(Beginning of RECORDED DATA)
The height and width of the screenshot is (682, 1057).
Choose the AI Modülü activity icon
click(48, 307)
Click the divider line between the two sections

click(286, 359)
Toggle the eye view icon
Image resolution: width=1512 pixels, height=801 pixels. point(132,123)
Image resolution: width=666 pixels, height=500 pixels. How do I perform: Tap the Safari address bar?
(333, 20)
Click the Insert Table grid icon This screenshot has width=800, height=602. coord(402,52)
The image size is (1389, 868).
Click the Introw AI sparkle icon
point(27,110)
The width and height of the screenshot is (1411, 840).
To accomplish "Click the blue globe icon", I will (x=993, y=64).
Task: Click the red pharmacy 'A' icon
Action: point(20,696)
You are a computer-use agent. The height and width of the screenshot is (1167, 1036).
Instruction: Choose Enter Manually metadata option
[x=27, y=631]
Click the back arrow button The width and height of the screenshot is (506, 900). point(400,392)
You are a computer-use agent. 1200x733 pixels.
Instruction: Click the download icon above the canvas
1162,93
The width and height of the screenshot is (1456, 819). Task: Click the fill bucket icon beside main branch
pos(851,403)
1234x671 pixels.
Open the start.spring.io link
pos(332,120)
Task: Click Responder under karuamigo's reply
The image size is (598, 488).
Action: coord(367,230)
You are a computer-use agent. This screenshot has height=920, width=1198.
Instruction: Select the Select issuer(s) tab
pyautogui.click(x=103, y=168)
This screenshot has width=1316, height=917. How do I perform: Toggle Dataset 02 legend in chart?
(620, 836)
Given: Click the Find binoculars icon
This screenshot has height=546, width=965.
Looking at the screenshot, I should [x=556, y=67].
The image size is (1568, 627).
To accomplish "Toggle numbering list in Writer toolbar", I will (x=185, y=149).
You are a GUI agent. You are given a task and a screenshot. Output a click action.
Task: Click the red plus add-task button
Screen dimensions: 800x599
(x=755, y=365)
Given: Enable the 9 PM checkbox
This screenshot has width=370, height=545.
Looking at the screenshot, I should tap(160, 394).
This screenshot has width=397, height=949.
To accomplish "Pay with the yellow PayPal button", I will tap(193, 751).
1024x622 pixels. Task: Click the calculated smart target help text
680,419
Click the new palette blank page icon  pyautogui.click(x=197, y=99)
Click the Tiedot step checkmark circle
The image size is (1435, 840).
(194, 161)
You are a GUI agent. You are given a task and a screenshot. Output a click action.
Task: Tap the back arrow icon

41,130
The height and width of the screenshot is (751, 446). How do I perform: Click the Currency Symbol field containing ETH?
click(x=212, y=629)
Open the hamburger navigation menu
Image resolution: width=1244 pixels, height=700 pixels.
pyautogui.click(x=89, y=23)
(End of RECORDED DATA)
TASK BRIEF: The word "computer" appears in some lines above. Return every one of those lines.

SOLUTION TO THE PROBLEM:
You are a computer-use agent. The height and width of the screenshot is (1167, 1036).
You are a computer-use agent. 1200x733 pixels.
You are a computer-use agent. This screenshot has height=920, width=1198.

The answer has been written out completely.